ASSIGNED TASK: Your answer must consist solely of the line containing "Screen dimensions: 770x467" and each line after it through the end of the data, copied exactly.

TASK INPUT:
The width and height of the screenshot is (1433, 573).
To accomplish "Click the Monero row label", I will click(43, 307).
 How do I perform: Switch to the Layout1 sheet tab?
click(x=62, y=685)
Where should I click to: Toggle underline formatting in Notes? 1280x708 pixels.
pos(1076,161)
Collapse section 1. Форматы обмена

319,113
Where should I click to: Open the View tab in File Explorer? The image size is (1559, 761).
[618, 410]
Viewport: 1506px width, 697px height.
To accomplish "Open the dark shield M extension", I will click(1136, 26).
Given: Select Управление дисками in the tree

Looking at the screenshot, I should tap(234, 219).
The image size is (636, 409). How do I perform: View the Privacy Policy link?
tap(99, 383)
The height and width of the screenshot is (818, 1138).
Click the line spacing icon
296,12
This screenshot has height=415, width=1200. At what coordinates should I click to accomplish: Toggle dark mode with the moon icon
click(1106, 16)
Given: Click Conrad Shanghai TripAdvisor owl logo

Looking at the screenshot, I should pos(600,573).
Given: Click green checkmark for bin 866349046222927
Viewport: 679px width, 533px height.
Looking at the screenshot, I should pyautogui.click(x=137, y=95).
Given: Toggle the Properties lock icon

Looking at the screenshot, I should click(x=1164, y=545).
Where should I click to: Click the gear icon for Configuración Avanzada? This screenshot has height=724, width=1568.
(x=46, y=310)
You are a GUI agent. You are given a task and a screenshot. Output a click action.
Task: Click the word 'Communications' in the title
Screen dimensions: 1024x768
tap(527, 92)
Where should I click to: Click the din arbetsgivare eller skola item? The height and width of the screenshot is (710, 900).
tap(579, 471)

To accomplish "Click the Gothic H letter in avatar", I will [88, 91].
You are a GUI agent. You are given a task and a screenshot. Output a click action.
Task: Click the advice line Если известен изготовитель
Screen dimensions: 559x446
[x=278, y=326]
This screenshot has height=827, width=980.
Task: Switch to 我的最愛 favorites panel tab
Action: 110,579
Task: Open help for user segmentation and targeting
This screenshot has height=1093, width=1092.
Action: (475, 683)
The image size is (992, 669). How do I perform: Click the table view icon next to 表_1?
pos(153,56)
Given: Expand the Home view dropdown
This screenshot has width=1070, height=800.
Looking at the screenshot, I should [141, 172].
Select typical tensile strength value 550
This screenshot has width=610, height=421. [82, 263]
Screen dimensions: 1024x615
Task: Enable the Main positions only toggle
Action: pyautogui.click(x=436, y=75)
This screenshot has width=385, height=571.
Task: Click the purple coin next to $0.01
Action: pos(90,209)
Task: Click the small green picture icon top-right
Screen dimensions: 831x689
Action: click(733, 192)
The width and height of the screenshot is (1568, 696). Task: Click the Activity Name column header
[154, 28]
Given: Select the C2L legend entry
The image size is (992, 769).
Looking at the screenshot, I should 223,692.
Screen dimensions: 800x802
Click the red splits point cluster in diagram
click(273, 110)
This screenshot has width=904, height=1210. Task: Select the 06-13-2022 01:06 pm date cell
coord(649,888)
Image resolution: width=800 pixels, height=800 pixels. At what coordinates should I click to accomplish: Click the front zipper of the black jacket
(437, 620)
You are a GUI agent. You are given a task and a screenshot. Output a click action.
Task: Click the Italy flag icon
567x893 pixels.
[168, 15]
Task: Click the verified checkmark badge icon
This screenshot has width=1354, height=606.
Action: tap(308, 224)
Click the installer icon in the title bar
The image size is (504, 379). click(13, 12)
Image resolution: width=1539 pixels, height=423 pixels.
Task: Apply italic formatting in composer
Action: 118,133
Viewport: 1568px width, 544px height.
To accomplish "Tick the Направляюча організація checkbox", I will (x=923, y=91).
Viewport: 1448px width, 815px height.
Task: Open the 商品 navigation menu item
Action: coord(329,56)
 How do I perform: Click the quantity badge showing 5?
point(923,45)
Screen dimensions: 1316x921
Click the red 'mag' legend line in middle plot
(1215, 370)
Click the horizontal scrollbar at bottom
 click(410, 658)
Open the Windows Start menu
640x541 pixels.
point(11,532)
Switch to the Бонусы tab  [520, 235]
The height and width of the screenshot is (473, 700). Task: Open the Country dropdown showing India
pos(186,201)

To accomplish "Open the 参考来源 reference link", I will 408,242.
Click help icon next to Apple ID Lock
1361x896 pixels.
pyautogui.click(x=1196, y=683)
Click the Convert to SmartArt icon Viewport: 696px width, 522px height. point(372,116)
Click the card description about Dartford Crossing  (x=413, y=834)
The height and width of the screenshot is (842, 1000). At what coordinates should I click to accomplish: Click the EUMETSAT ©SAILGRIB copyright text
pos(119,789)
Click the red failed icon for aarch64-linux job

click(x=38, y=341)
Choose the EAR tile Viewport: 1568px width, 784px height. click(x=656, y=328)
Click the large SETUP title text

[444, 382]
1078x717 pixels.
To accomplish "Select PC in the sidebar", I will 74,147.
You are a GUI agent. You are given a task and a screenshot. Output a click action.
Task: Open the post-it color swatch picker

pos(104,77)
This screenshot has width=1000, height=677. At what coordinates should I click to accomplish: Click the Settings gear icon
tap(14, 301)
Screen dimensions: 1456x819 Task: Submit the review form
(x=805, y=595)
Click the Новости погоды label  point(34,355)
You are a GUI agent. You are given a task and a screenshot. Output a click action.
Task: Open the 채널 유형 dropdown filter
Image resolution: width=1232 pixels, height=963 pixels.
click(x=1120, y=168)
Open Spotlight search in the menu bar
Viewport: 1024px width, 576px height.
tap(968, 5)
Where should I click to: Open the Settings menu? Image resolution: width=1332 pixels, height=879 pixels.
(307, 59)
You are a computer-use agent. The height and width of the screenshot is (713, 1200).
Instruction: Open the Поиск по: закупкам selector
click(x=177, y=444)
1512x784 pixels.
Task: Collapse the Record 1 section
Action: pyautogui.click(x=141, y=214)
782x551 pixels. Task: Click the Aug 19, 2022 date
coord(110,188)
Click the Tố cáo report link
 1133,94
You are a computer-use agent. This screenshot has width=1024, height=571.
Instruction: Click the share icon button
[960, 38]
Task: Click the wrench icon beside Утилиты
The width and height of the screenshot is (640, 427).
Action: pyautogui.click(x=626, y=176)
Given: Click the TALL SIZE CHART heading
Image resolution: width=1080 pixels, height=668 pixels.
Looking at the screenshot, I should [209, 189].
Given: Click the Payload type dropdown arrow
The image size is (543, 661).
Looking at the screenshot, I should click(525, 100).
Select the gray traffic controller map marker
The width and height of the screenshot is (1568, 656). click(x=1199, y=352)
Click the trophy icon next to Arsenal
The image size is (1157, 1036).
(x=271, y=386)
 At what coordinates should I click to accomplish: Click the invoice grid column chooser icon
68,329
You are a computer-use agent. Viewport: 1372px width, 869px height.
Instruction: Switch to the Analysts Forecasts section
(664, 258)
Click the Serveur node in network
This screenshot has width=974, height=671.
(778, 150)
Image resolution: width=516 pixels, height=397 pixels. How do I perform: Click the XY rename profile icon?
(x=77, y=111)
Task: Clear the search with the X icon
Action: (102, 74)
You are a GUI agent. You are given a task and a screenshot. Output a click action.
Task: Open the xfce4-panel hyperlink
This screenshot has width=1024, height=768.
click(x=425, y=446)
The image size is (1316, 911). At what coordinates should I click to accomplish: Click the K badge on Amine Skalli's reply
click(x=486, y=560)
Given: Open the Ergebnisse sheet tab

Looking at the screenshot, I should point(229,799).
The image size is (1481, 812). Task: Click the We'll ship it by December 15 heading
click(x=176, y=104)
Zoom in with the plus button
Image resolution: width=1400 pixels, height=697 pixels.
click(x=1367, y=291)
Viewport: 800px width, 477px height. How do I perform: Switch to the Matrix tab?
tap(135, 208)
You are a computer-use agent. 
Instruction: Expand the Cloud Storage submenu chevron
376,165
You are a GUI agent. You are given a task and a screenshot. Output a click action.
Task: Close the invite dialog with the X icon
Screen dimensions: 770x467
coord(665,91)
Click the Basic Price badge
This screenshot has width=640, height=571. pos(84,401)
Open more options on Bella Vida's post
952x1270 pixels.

EXERCISE RESPONSE:
Screen dimensions: 770x467
coord(665,91)
Click the Basic Price badge
This screenshot has width=640, height=571. pos(84,401)
Open more options on Bella Vida's post
952x1270 pixels.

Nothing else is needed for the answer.